MANILA, Philippines—It has long been an open secret—fans joked about the obvious long count in the aftermath of a fight in 2000.
And in the years that followed, the joke lost its punch, flattened by the frequency of its retelling and the eventual incomparable career of one Manny Pacquiao.
Until the World Boxing Council (WBC) uploaded a video that featured renowned Filipino referee Carlos Padilla admitting he facilitated a rigged result in Pacquiao’s infamous fight against Australian Nadal Hussein.
“So, you know the opponent, Hussein, or whatever his name was. He is taller, younger, stronger and a dirty fighter, managed by Jeff Fenech. So in the [fourth round], Manny got knocked down, I thought he was going to get up, but his eyes were cross-eyed,” Padilla said in a video on the WBC’s YouTube channel that has since been taken down.

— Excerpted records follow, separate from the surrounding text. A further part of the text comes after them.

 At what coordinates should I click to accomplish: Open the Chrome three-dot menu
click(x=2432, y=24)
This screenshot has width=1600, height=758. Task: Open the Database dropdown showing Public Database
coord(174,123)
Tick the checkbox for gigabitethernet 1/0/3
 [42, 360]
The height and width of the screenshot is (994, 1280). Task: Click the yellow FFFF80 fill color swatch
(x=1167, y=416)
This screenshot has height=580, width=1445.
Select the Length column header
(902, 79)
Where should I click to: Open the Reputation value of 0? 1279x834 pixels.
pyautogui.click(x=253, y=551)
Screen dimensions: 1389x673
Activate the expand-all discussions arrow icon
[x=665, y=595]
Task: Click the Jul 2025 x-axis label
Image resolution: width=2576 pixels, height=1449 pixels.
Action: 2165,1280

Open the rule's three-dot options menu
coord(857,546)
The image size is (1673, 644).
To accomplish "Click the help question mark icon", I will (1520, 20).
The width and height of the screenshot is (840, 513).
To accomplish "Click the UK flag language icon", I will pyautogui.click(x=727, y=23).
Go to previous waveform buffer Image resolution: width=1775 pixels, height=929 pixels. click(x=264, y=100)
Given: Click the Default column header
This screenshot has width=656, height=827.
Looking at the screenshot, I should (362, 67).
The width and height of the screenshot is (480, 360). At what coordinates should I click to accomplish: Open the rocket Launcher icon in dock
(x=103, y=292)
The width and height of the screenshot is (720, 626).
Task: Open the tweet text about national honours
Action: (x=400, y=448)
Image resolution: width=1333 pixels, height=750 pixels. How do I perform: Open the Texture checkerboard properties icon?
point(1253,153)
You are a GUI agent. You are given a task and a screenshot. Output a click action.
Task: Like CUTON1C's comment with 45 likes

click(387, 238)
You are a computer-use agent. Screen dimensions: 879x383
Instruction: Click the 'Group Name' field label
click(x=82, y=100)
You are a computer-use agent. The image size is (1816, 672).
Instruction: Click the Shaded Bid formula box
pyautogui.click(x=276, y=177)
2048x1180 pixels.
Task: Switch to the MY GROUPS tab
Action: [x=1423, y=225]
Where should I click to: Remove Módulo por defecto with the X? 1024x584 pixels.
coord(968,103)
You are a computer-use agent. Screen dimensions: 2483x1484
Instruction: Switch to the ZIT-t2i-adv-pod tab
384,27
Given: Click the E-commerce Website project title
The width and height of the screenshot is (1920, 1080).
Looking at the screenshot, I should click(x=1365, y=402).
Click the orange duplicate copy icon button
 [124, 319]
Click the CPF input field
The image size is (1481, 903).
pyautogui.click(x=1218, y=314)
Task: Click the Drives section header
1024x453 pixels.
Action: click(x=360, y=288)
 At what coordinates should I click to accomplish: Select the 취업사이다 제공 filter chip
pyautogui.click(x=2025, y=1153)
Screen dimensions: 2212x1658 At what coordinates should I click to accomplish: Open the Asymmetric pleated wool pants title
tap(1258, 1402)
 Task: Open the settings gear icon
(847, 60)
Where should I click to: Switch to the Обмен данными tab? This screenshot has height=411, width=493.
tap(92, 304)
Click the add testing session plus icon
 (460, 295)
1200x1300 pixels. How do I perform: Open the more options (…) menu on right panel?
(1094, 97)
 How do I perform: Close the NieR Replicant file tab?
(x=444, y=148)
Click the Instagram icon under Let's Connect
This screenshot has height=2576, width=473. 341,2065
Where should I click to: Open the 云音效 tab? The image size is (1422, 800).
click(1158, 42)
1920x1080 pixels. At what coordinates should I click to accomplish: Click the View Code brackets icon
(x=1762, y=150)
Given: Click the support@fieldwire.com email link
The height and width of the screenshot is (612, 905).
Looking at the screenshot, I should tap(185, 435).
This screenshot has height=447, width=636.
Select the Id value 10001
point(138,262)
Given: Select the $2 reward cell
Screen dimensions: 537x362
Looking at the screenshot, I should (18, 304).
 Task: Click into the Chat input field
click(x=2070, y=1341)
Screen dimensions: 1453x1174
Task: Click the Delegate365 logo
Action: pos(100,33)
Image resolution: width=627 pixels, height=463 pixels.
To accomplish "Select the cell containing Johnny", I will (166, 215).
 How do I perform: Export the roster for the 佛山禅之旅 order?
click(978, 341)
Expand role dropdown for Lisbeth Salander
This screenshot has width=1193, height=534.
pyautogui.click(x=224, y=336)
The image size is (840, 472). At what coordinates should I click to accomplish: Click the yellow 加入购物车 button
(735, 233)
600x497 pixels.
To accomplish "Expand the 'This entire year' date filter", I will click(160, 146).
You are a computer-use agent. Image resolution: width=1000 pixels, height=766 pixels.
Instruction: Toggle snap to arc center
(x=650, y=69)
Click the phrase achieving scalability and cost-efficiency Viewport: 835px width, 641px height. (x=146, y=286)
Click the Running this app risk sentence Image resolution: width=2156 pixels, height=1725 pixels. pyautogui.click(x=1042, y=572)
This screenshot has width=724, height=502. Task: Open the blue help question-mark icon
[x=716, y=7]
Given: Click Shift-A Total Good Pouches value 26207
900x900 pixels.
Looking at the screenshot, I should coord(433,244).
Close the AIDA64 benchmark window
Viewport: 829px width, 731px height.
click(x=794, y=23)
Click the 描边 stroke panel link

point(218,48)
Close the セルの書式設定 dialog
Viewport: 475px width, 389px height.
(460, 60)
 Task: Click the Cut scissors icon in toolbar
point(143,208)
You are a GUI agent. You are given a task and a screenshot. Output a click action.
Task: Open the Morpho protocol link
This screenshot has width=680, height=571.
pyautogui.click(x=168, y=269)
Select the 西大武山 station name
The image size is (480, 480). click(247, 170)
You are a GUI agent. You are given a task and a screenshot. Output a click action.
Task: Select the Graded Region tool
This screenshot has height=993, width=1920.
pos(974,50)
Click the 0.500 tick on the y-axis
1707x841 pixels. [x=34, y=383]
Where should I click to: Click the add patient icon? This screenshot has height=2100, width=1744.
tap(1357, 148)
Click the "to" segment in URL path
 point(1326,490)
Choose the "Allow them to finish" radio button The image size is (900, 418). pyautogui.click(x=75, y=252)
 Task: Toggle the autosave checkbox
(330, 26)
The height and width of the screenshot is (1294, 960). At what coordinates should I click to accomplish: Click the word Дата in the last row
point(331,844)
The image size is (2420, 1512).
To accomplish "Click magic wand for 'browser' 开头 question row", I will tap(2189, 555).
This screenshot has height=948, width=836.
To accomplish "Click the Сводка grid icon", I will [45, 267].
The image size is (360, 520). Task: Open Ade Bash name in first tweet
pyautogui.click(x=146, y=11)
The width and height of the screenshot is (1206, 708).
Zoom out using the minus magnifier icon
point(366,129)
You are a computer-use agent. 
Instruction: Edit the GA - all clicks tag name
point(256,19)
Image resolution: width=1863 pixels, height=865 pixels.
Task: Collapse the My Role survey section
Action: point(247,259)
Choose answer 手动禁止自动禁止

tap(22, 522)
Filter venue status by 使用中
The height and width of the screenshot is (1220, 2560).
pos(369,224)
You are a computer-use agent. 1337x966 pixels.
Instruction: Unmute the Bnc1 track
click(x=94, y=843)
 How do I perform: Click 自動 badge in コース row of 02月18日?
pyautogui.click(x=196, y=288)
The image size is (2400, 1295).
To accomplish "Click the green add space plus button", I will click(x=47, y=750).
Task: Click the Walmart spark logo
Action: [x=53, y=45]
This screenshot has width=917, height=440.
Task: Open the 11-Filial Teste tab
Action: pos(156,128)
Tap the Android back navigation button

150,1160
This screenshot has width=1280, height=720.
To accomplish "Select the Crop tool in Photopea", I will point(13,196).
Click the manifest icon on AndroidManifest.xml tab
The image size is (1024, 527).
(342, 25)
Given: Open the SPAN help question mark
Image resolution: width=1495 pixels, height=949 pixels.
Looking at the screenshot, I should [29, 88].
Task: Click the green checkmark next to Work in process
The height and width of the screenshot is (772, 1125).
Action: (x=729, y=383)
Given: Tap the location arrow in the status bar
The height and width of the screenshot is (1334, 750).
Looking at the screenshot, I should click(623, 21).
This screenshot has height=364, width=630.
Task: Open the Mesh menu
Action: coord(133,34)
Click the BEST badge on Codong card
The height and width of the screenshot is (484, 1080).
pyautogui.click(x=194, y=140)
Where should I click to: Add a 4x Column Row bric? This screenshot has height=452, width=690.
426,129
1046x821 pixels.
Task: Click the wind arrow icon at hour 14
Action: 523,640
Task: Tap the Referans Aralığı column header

“I am Filipino, and everybody watching the fight is Filipino, so I prolonged the count. I know how to do it,” Padilla said after taking nearly twice as long to count to 10. “When he got up, I told him, ‘Hey, are you okay?’ Still prolonging the fight. ‘Are you okay?’ ‘Okay, fight!’”
Head butt, punch
“[B]ecause Manny was not like Manny is now, he wasn’t trained by Freddie Roach yet, he holds on for his dear life, and [Hussein] throws him, and he went down again. I said to the opponent, ‘Hey, you don’t do this.’ You know, I was prolonging the fight. ‘You don’t do that. Okay, judges, [point] deduction.’”
To cap it off, Padilla also admitted forcing the outcome when he ruled a head butt as a punch, resulting in the 10-round TKO win for Pacquiao.
“[B]ecause he is shorter, he headbutted the other guy and there is a cut, but I declared it a punch. If there is a headbutt, you have to stop the fight and declare to the judges a point deduction, but I didn’t do that, meaning the fight could continue. [The cut] is not really big—but I never got the doctor to check it [because] I want to see it serious,” Padilla said.
Pacquiao could not be reached for comment.
Hussein, however, had a lot to say, particularly on how both fighters’ paths diverged after that bout.
“I can’t say Pacquiao’s career would never have been the same, but it would have been derailed, that’s for sure,” Hussein said.
After that, the Australian didn’t have much of a career, failing to win a world championship. He eventually settled for a career in sales.
Pacquiao’s career bloomed the following year when he was picked as a replacement fighter on two weeks’ notice to face Lehlo Ledwaba in the undercard of a fight scheduled at MGM Grand in Las Vegas that featured Oscar de la Hoya in the main event. Pacquiao hammered out a sixth-round stoppage in that fight for the International Boxing Federation junior featherweight to engineer one of the finest runs in boxing history.
Eight weight classes
The former Philippine senator won titles in eight different weight classes, a feat unmatched until today.
Hussein said his camp smelled something fishy early on and accused the organizers of using a loophole to slide Padilla into the referee’s position.
“With the referee, the terms were there was going to be an Australian judge, a Filipino judge and a Korean judge. Then they said the referee was going to be American. But … [Padilla] was an American-Filipino. So because he was an American citizen, they had their loophole.
“He was a Filipino all along. But it wasn’t supposed to be an issue because he was based in America. But we didn’t know anything about it until the last minute, to be honest.”
The US-based Padilla was the third man in the ring during the “Thrilla in Manila” that featured Muhammad Ali and Joe Frazier in 1975.
“They should be held accountable for the sport we love,” Hussein later wrote in a post.